Curriculum / Semester 1 / Core Curriculum / Materials & Reference

Materials & Reference

Primary and Secondary Instrument Hierarchy

AMF Semester 1 works with two instrument interfaces — acoustic guitar and piano — but you do not pursue equal depth on both simultaneously, especially in Month 1.

Choose a primary instrument for Month 1. This is the instrument where the deepest drilling happens. All core AMF practice in Month 1 is on the primary instrument.

Use the secondary instrument as a visualization and exploration tool during Month 1. This means:

  • Simpler versions of the same material
  • Slower tempo
  • Fewer sessions per week (one instead of five)
  • No pressure to match primary instrument fluency

The secondary instrument deepens in Month 2 as your primary instrument stabilizes. By Month 2, your secondary instrument can start exploring the same weekly material, just with reduced complexity and tempo.

Which instrument should be primary?

  • If you have more physical comfort and habit on guitar, make guitar primary in Month 1.
  • If piano has more recent practice history, make piano primary.
  • If genuinely equal, guitar is recommended as primary for Month 1 because the AMF guitar track uses higher physical complexity (muting, bass patterns, movable shapes) that benefits from early prioritization.
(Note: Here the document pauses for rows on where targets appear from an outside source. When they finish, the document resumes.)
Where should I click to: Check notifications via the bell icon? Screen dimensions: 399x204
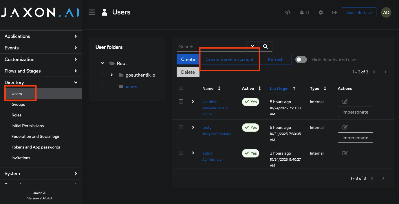302,12
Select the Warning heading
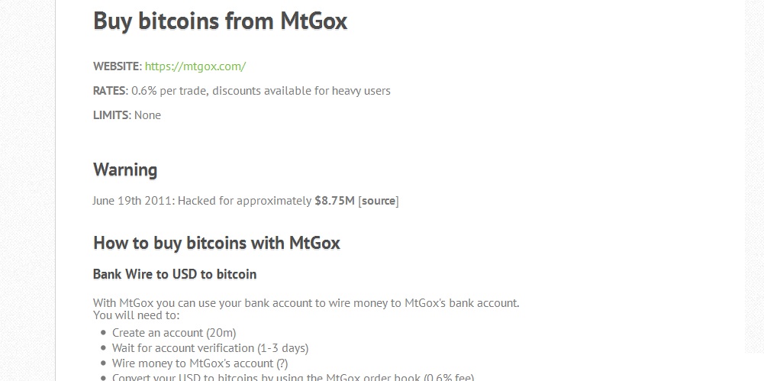The height and width of the screenshot is (381, 764). click(x=125, y=170)
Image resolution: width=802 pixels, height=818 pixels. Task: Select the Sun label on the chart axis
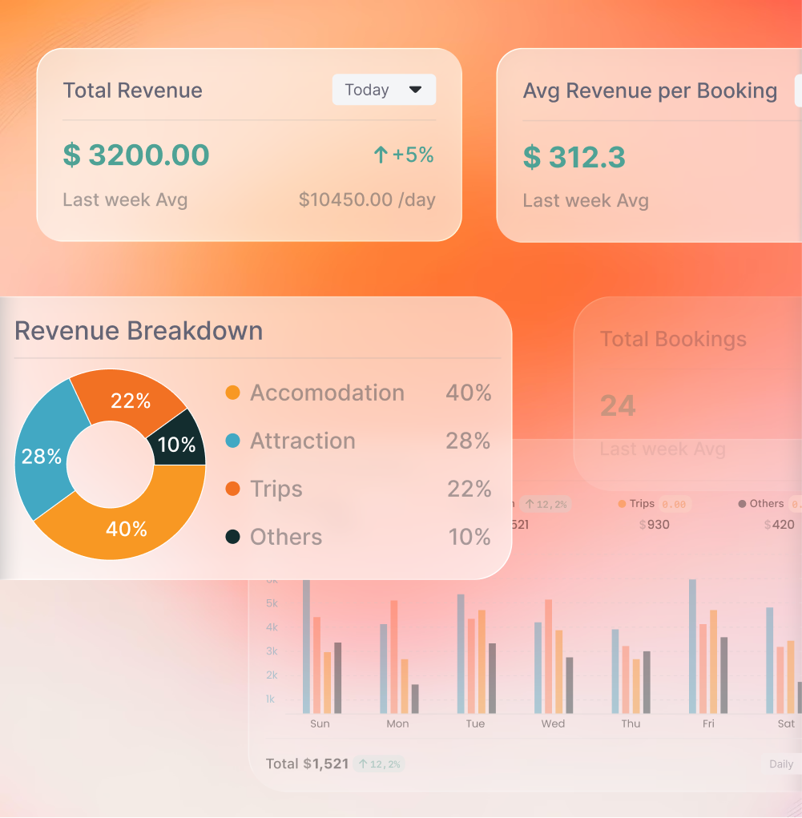click(x=319, y=723)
Piano's visual clarity role makes it an excellent secondary instrument.

Required Materials

Instruments

InstrumentMinimum SpecNotes
Acoustic or electric guitarStandard tuning, 6 stringsSteel-string acoustic recommended; nylon-string works. Electric with clean tone is fine.
Piano or keyboard61 keys minimumWeighted keys preferred for touch sensitivity. Apps (GarageBand, Piano — Play Any Song) work for early exercises.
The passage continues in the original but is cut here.